▶ [ページ抜粋]
'''
教育機関には,アドミッション・ポリシー,カリキュラム・ポリシー,ディプロマ(グラデュエーション)・ポリシーの3つのポリシーがあります.アドミッション・ポリシーは入学者受け入れ方針(教育機関が求める人材),カリキュラム・ポリシーは教育課程編成・実施の方針(人材育成のための教育プログラム),ディプロマ(グラデュエーション)・ポリシーは卒業認定・学位授与に関する方針(教育の目的)です.これらの前提には教育機関の建学の精神や教育理念があり,さらにその前に,設置の趣旨があります.設置の趣旨には社会のニーズに応えるという一面があります.これらを加味して,柔道整復師が養成される過程を整理すると,「社会のニーズ」→「養成施設設置」→「入学試験」→「教育プログラム実施」→「卒業判定」→「国家試験合格」→「生涯教育」となります.既設の養成施設では,上記の「入学試験」から「国家試験合格」までに意識が集中し,特に「社会のニーズ」への意識が薄れていると思われます.接骨院は院長先生のパーソナリティーが強く,臨床的技術は接骨院で獲得するという側面があります.それ故,臨床現場での指導者的立場の柔道整復師の資質が求められますが,それがあるという前提で,免許取得間もない新米柔道整復師に,どの程度の知識と臨床的技量を求めているのか,具体的に調査し,検証する必要があると思います.一方,接骨院に来院する患者さんは,柔道整復師に何をどの程度求めているのでしょうか.これには様々な意見があるでしょう.しかし,患者さんが求めているものを含む社会のニーズが柔道整復師の存在意義を示し,高めるものであることは間違いありません.「社会のニーズ」は養成施設の設置の趣旨に書かれています.国家試験における高い合格率も養成施設における不可欠な命題です.同時に「社会のニーズ」を満たす柔道整復師の養成にもこれまで以上に注力すべきであると思います.「社会のニーズ」を明らかにし,それに応じたカリキュラム・ポリシーを確立しなければなりません.
'''
▶ [保存データの項目]
'''
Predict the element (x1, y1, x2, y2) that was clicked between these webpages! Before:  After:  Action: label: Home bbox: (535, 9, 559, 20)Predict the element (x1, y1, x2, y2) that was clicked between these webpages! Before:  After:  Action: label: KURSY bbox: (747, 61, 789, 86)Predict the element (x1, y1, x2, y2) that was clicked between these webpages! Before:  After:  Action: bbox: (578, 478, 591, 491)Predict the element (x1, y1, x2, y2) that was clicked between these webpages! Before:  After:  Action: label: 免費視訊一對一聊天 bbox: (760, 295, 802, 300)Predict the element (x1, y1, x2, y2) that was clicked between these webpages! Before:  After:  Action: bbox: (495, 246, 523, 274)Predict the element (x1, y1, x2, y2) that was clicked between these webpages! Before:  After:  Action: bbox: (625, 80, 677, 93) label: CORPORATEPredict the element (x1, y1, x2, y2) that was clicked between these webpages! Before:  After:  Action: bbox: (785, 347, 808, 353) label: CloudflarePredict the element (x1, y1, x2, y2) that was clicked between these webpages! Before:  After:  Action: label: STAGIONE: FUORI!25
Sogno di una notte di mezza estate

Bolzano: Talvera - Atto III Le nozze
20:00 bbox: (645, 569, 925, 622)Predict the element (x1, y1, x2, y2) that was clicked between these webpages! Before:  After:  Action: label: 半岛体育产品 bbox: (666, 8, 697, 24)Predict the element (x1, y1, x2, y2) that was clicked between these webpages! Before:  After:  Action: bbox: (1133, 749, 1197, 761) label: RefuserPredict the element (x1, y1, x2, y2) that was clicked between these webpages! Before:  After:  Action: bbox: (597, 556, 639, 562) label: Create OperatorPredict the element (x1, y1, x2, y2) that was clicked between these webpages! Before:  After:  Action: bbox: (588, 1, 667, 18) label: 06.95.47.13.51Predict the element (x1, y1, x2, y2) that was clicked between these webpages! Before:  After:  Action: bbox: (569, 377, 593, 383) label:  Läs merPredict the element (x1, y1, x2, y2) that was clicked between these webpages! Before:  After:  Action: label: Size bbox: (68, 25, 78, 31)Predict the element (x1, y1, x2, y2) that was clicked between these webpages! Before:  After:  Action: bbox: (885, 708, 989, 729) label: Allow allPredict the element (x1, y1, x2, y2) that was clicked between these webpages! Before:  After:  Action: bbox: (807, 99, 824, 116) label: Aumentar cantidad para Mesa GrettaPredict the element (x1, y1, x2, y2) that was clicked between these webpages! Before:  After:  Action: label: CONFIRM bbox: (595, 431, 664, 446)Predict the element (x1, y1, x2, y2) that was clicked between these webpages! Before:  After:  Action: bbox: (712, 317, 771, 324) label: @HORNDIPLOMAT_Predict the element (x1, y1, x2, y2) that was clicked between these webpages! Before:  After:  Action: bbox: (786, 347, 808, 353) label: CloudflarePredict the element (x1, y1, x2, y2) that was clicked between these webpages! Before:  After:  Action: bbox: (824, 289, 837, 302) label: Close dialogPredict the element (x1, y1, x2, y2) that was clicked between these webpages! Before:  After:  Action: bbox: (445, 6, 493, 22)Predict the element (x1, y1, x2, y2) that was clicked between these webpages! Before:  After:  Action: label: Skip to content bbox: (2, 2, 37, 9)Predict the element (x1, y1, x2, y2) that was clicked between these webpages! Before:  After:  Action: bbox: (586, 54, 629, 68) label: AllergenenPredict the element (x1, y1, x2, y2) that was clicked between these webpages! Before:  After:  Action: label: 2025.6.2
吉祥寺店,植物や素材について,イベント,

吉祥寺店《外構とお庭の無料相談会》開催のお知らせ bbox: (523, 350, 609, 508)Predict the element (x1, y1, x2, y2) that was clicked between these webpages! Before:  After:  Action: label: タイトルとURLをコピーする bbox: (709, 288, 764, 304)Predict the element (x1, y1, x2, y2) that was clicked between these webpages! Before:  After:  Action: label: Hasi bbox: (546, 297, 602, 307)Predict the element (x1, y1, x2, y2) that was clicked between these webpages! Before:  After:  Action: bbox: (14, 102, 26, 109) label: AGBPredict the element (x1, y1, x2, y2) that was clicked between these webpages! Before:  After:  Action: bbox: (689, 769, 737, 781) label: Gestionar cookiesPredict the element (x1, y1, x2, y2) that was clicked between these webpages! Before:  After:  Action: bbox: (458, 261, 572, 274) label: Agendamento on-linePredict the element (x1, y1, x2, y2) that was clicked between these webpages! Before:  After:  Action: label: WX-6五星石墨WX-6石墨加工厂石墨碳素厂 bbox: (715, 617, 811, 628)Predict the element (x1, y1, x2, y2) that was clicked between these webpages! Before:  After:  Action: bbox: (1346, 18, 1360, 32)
'''
▶ [実施する作業]
a – ページ抜粋によると、ディプロマ(グラデュエーション)・ポリシーとは何に関する方針ですか?
b – ページ抜粋の「設置の趣旨には社会のニーズに応えるという一面があります.」という文を英語に訳してください。
c – ページ抜粋の「教育機関には,アドミッション」から「を確立しなければなりません.」までを一字一句違えずに書き写してください。

▶ [解答一覧]
a – 卒業認定・学位授与に関する方針(教育の目的)です。

b – The purpose of establishment has an aspect of responding to the needs of society.

c –
教育機関には,アドミッション・ポリシー,カリキュラム・ポリシー,ディプロマ(グラデュエーション)・ポリシーの3つのポリシーがあります.アドミッション・ポリシーは入学者受け入れ方針(教育機関が求める人材),カリキュラム・ポリシーは教育課程編成・実施の方針(人材育成のための教育プログラム),ディプロマ(グラデュエーション)・ポリシーは卒業認定・学位授与に関する方針(教育の目的)です.これらの前提には教育機関の建学の精神や教育理念があり,さらにその前に,設置の趣旨があります.設置の趣旨には社会のニーズに応えるという一面があります.これらを加味して,柔道整復師が養成される過程を整理すると,「社会のニーズ」→「養成施設設置」→「入学試験」→「教育プログラム実施」→「卒業判定」→「国家試験合格」→「生涯教育」となります.既設の養成施設では,上記の「入学試験」から「国家試験合格」までに意識が集中し,特に「社会のニーズ」への意識が薄れていると思われます.接骨院は院長先生のパーソナリティーが強く,臨床的技術は接骨院で獲得するという側面があります.それ故,臨床現場での指導者的立場の柔道整復師の資質が求められますが,それがあるという前提で,免許取得間もない新米柔道整復師に,どの程度の知識と臨床的技量を求めているのか,具体的に調査し,検証する必要があると思います.一方,接骨院に来院する患者さんは,柔道整復師に何をどの程度求めているのでしょうか.これには様々な意見があるでしょう.しかし,患者さんが求めているものを含む社会のニーズが柔道整復師の存在意義を示し,高めるものであることは間違いありません.「社会のニーズ」は養成施設の設置の趣旨に書かれています.国家試験における高い合格率も養成施設における不可欠な命題です.同時に「社会のニーズ」を満たす柔道整復師の養成にもこれまで以上に注力すべきであると思います.「社会のニーズ」を明らかにし,それに応じたカリキュラム・ポリシーを確立しなければなりません.